What to work on: Keeping every character in place, output all the data.
-------
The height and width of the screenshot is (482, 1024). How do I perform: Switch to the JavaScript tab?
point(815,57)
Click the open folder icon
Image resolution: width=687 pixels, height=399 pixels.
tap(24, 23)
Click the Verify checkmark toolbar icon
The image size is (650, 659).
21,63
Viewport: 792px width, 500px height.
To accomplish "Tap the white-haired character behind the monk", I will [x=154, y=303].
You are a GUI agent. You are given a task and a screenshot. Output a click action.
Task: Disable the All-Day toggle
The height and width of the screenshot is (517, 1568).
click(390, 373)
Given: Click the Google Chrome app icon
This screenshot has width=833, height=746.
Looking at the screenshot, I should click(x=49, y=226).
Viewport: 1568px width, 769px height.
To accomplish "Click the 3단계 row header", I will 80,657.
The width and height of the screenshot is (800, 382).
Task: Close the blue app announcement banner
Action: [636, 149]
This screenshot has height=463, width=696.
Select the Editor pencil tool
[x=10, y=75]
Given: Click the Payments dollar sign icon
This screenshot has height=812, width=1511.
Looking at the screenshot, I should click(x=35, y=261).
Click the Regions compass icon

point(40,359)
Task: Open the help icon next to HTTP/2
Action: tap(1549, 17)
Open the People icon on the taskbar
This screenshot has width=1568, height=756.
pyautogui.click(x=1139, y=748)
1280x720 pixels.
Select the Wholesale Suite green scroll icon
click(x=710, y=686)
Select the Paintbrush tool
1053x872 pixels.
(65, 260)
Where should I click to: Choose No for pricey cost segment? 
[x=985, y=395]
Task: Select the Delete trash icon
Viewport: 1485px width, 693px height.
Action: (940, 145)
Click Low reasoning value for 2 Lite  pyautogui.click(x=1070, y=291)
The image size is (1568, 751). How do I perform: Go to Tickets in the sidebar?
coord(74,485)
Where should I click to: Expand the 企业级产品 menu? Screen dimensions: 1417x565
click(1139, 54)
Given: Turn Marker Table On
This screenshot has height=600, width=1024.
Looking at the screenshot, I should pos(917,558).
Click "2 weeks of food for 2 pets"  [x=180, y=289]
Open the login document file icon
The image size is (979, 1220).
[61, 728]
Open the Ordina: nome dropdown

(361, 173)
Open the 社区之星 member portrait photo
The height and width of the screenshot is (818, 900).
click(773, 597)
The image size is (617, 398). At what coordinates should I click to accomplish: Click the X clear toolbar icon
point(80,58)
-------
Response box:
The height and width of the screenshot is (482, 1024). How do I perform: Switch to the JavaScript tab?
point(815,57)
Click the open folder icon
Image resolution: width=687 pixels, height=399 pixels.
tap(24, 23)
Click the Verify checkmark toolbar icon
The image size is (650, 659).
21,63
Viewport: 792px width, 500px height.
To accomplish "Tap the white-haired character behind the monk", I will [x=154, y=303].
You are a GUI agent. You are given a task and a screenshot. Output a click action.
Task: Disable the All-Day toggle
The height and width of the screenshot is (517, 1568).
click(390, 373)
Given: Click the Google Chrome app icon
This screenshot has width=833, height=746.
Looking at the screenshot, I should click(x=49, y=226).
Viewport: 1568px width, 769px height.
To accomplish "Click the 3단계 row header", I will 80,657.
The width and height of the screenshot is (800, 382).
Task: Close the blue app announcement banner
Action: [636, 149]
This screenshot has height=463, width=696.
Select the Editor pencil tool
[x=10, y=75]
Given: Click the Payments dollar sign icon
This screenshot has height=812, width=1511.
Looking at the screenshot, I should click(x=35, y=261).
Click the Regions compass icon

point(40,359)
Task: Open the help icon next to HTTP/2
Action: tap(1549, 17)
Open the People icon on the taskbar
This screenshot has width=1568, height=756.
pyautogui.click(x=1139, y=748)
1280x720 pixels.
Select the Wholesale Suite green scroll icon
click(x=710, y=686)
Select the Paintbrush tool
1053x872 pixels.
(65, 260)
Where should I click to: Choose No for pricey cost segment? 
[x=985, y=395]
Task: Select the Delete trash icon
Viewport: 1485px width, 693px height.
Action: (940, 145)
Click Low reasoning value for 2 Lite  pyautogui.click(x=1070, y=291)
The image size is (1568, 751). How do I perform: Go to Tickets in the sidebar?
coord(74,485)
Where should I click to: Expand the 企业级产品 menu? Screen dimensions: 1417x565
click(1139, 54)
Given: Turn Marker Table On
This screenshot has height=600, width=1024.
Looking at the screenshot, I should pos(917,558).
Click "2 weeks of food for 2 pets"  [x=180, y=289]
Open the login document file icon
The image size is (979, 1220).
[61, 728]
Open the Ordina: nome dropdown

(361, 173)
Open the 社区之星 member portrait photo
The height and width of the screenshot is (818, 900).
click(773, 597)
The image size is (617, 398). At what coordinates should I click to accomplish: Click the X clear toolbar icon
point(80,58)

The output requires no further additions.